There is no justification to implement this custom dialect of Python for a build system that drives everyone crazy 3 times. Reminds me of when it was revealed that 400 people were working on Fuschia — a hobby OS that only shipped on a single smart home device.
IIRC initially blaze was literally using python as a config layer. That made it too easy to write build scripts that were too slow and too hard to optimize and that negatively affected the overall build experience.
An increase in edit/build/run cycle efficiency of thousands of employees justifies an investment of a few engineers.
They could have invented a new bespoke DSL. Instead they choose to stick to a well known and familiar language and just limit its expressiveness to a subset that would be easier to optimize. I think that's quite reasonable
Of the three, only two are Google produced. The rust implementation is written by Facebook for use in their build system. The java implementation is the original but is pretty tied to the the bazel build system and not really very suitable to other uses. The go implementation is meant to be embeddable into a varying number of applications.
An example application is https://github.com/shac-project/shac
Within Google, there a large number of similar tools which are written in go and harness the starlark language. While there are plenty of other options, I will say I think starlark is often a great choice.
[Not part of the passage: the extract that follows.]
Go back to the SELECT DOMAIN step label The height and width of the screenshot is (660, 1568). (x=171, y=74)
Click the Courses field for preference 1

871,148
I'm not sure. I understand what you are trying to say - do you think we should give up on OS diversity? Are you making fun of a company for actually investing in something ambitious which can benefit many if successful?
While I'm not sure you are in the same crowd, I always think it's interesting that the HN hivemind tends to be upset with the browser monoculture, but doesn't bat an eye at OS monoculture. It feels like you're really just channeling feelings about the company rather than the projects.
One of my hobbies while at Google (2010-2015) was to watch the multiple failed attempts to get rid of Borg Config Language and actual Python in Blaze. It took a lot of work until they eventually succeeded. You're probably underestimating the rigor, the pain, and also the value involved in cleaning those things up: being able to cleanly operate programmatically at scale in the Google monorepo is extremely necessary.
(This is also why I don't trust configuration languages built by people who _didn't_ observe the years of pain. Cue and jsonnet are notable projects that were able to incorporate a lot of lessons.)